• [What the task asks] Across the data below, in how many lines does the word "page" appear? Give only the number.

*** Opening Entries shown ***

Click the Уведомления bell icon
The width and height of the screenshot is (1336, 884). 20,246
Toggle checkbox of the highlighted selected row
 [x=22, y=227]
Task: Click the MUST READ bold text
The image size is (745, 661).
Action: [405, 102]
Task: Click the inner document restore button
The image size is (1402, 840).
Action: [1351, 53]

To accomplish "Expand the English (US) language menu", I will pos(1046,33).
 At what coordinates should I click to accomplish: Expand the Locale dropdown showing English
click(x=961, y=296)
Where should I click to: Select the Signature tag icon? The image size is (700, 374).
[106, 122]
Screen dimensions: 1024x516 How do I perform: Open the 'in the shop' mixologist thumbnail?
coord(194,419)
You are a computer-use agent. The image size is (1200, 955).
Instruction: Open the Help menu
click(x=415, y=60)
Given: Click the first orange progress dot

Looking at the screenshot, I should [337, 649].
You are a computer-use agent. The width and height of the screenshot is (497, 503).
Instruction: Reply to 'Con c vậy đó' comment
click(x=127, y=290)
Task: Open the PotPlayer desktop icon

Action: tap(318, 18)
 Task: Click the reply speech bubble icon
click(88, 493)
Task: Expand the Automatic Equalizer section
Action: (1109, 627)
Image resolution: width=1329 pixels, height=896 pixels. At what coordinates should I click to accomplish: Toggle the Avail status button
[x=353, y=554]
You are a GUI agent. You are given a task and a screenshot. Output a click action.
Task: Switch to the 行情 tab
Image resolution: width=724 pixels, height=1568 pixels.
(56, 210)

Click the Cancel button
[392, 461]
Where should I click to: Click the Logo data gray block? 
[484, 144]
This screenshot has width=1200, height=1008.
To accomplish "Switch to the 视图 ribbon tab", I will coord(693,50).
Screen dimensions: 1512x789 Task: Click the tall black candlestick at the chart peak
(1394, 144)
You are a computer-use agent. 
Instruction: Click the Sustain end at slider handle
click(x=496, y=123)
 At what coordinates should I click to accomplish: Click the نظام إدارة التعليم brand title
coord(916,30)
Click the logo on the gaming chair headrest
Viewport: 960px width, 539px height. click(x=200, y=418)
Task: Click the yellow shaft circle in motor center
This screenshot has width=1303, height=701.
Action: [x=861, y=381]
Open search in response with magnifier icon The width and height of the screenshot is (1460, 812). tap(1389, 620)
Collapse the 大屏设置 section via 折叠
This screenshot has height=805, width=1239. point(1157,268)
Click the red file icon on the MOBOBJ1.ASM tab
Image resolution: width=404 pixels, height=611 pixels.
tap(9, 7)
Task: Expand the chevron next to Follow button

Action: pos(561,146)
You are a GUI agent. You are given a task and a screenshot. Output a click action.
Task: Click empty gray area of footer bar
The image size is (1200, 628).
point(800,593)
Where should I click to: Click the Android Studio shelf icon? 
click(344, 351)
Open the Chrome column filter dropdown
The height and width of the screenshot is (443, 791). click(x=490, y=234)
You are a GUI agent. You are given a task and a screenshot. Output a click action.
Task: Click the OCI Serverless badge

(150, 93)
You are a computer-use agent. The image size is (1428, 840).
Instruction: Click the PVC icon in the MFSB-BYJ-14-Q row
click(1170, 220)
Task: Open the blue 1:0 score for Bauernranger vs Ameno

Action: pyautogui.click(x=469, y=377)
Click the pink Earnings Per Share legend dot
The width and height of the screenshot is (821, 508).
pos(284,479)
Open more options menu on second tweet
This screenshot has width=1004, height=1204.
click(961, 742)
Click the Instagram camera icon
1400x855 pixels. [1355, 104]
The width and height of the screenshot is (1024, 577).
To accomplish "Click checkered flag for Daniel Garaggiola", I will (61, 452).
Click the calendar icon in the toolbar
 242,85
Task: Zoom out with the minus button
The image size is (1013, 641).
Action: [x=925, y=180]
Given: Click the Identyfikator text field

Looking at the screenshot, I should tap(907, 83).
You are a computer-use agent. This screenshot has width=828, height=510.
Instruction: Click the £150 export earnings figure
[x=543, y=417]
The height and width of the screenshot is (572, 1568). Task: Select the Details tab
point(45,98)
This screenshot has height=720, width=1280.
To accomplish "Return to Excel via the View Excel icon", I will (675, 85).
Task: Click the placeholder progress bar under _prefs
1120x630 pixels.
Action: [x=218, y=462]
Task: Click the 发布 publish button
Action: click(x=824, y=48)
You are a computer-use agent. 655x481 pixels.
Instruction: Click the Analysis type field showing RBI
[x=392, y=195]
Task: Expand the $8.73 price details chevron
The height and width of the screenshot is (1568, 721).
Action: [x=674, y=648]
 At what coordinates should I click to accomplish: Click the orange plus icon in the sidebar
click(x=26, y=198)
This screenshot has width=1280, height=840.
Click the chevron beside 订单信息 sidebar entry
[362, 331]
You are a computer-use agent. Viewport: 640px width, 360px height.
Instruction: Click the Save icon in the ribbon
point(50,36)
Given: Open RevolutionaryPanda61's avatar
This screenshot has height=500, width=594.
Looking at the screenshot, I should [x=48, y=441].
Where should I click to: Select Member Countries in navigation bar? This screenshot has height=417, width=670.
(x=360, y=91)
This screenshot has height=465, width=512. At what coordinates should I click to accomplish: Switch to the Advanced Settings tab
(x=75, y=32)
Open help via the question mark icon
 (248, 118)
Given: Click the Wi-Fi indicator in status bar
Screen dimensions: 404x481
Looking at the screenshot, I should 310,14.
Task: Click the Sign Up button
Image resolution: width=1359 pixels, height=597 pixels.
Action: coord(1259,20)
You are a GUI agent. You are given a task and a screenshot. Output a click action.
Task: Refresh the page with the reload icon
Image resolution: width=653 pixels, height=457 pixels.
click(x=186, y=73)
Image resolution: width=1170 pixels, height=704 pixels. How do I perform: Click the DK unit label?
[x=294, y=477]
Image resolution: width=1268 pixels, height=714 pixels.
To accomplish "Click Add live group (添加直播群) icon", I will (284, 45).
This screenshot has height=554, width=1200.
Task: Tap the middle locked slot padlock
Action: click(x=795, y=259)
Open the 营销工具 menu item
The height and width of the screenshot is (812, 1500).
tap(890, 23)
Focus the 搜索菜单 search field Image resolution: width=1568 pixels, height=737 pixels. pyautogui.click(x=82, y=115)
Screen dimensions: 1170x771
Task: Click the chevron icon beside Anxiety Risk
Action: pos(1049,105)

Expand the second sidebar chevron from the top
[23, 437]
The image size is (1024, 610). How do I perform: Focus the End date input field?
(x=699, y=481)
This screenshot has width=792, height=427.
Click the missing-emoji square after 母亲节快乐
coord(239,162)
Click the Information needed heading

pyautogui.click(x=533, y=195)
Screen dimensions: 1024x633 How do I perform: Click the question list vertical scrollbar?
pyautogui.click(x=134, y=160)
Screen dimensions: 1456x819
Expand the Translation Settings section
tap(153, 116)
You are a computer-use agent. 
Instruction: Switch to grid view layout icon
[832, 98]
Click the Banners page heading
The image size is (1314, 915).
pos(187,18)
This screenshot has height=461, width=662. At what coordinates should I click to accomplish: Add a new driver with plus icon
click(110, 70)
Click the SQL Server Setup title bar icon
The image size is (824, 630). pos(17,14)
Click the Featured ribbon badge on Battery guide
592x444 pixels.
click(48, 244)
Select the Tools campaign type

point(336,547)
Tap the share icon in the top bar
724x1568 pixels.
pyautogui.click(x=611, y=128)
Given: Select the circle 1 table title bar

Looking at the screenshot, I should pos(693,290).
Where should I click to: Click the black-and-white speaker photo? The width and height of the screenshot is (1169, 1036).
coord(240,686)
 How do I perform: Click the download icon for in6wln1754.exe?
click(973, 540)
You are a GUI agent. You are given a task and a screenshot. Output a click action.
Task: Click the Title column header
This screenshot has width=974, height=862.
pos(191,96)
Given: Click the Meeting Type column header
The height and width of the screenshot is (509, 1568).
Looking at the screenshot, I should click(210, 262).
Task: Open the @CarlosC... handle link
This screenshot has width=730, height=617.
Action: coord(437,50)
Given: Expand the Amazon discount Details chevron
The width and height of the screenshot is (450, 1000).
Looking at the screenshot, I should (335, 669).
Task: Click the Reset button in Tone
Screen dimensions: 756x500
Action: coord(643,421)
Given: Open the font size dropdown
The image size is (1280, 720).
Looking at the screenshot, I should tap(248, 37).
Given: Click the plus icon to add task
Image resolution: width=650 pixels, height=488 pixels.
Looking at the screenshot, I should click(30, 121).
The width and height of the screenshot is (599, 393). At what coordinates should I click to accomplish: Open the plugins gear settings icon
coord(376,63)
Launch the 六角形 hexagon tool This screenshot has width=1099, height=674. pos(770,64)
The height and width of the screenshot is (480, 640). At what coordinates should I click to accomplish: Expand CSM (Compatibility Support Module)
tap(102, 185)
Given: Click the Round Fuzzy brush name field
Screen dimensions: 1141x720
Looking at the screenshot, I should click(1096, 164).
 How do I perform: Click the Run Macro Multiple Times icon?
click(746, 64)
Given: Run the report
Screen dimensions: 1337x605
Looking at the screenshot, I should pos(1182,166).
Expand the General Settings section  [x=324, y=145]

*** Closing Entries shown ***

• [Task answer] 2